目で、よろしいですか?と尋ねられる。小さく頷くと、シャイアルさんは手続きを再開した。


「では入国に際して、所属するショルグを決めて頂きます。ショルグとは武術組織で、コーク、ジマ、ミダと呼ばれる3つの組織があります。ここで武術能力を上げることができます。」

どれにします?と再び尋ねられる。

パンフレットで読んだから知ってはいたけれど、この国は本当に武術を重んじているのだと感じた。またそのパンフレットの知識から、コークは剣術、ミダは魔術、ジマは体術を極めているらしい。それぞれのショルグの名前は、神様の名前から取ったそう。それだけに、選ぶなら慎重に……それこそ、神を崇拝するのだからと、随分前から考えていた。


「コークショルグでお願いします。」

はい、とシャイアルさんが返事をする。随分前から考えて、コークショルグ……剣術を磨くことにした。

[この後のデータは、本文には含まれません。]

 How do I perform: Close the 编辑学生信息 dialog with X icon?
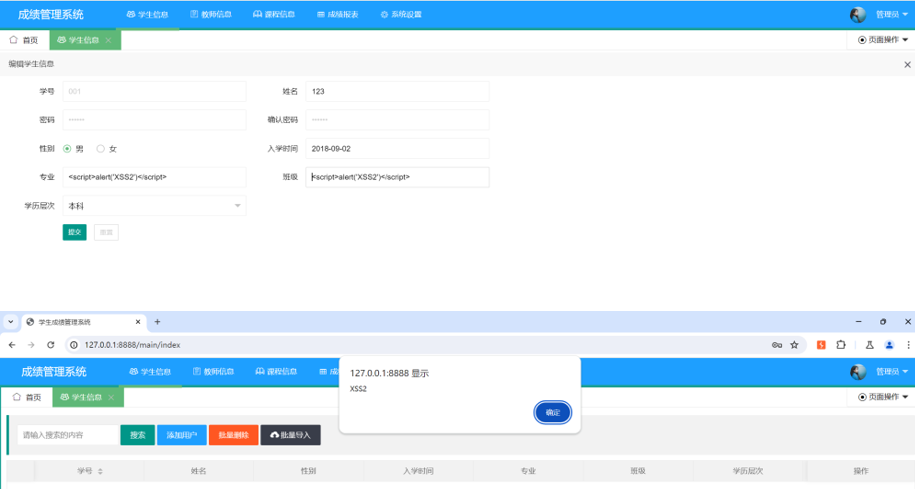click(x=907, y=64)
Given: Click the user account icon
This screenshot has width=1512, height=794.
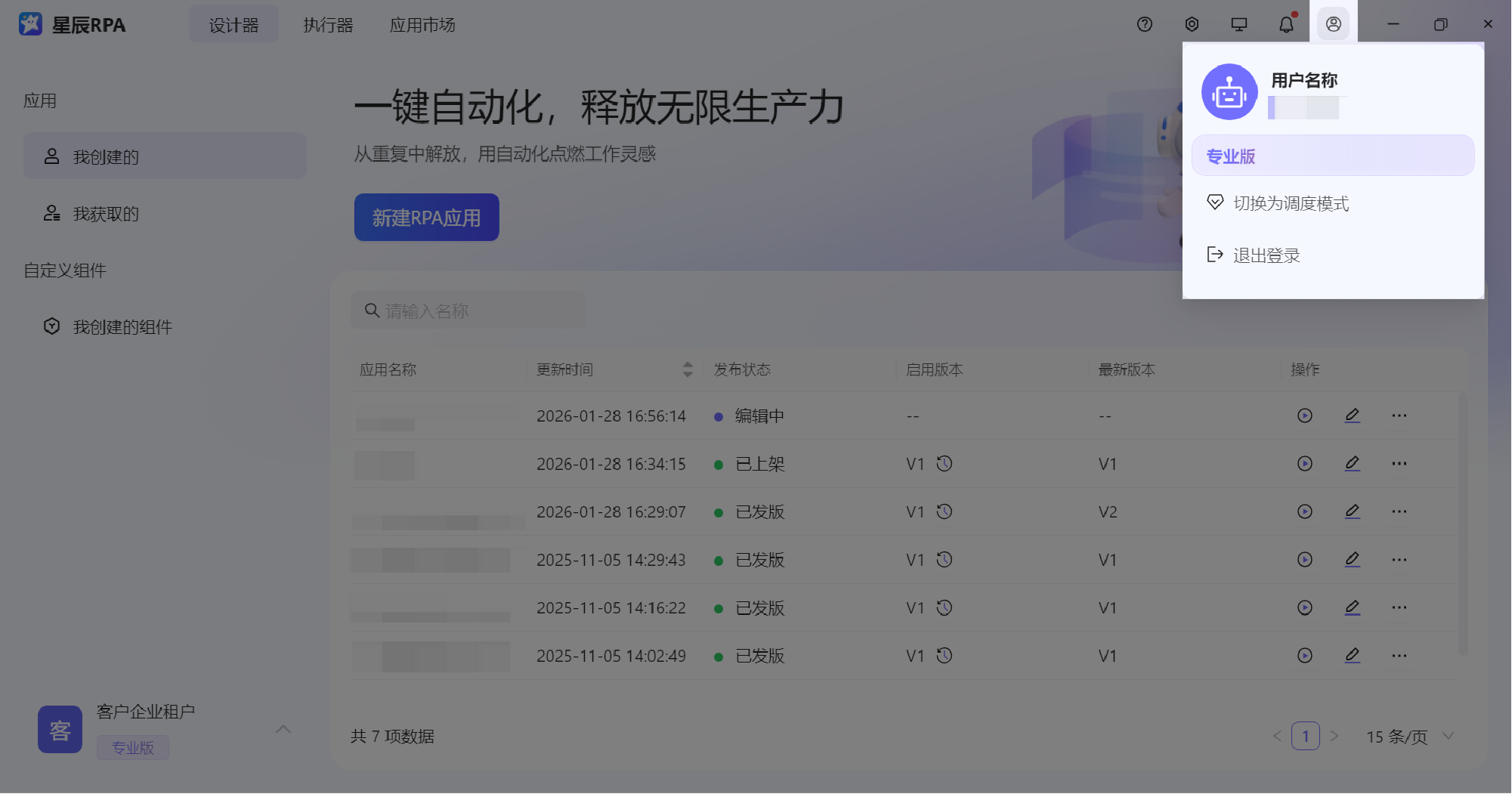Looking at the screenshot, I should click(1333, 24).
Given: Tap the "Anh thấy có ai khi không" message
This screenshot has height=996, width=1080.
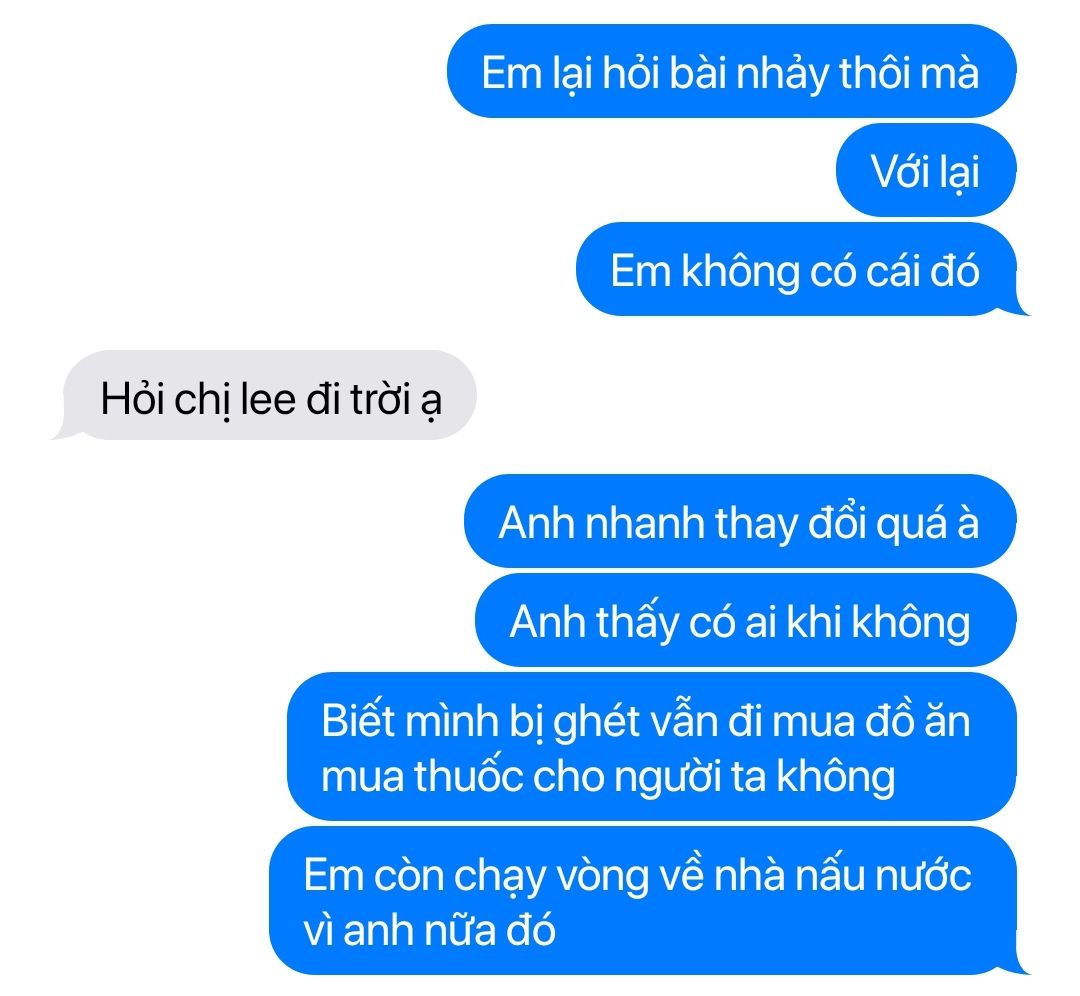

私の故郷では、『剣は男が扱うもの』という固定観念が昔から根付いていた。それまでは不服に思うこともなく、それが当たり前と思っていたが、プルト共和国の存在を、在り方を知って変わった。自然を崇拝する多神教、ワクト教を信仰するこの国の自由さ……それにも憧れた。


「最後にウルグを決めて頂きます。ウルグとは、仕事の組織で、リム、バハ、ガアチと呼ばれる3つの組織があります。ここでは資産を増やすことができます。」

ああ、そうだった……。プルト共和国は、武術と勤労の2つを大切にする国だった。期待ばかりしていて忘れかけていた。リムが海の仕事……要するに漁業。バハが山の仕事で、農業みたいなもの。ガアチが地の仕事。確か、鉱物を採掘する仕事、だったかな?ウルグの名前も、ショルグと同様に神様の名前からとったもの。ウルグ……仕事も神を崇拝する大切なこと。どれにしようか悩んで、ふと息を抜こうと首を回した時、検問所の窓から外の景色が見えた。


「……バハウルグでお願いします。」

返事をしたシャイアルさんが、さらさらと紙に何かを記入していく。……先程船から見たこの国の緑に、その豊かさに感動した。振り積もる雪も、その雪で覆われた大地も海も、生命的で美しかったが、私の目に焼き付いたのは、あの青く白く連なる山だった。北国育ちの私には、あの緑に……バハ神に遣えようと、そう思えた。


「これでよろしいですか?」

ペンを置いて、私の目の前に一枚の紙が置かれる。入国証明書、アイリス・ユーン、女、7才、コークショルグ、バハウルグ。

   
「はい!」

いよいよだと、胸がいっぱいになり、思った以上に大きな声で返事をしてしまった。それにシャイアルさんは小さく笑い、恥ずかしくなる。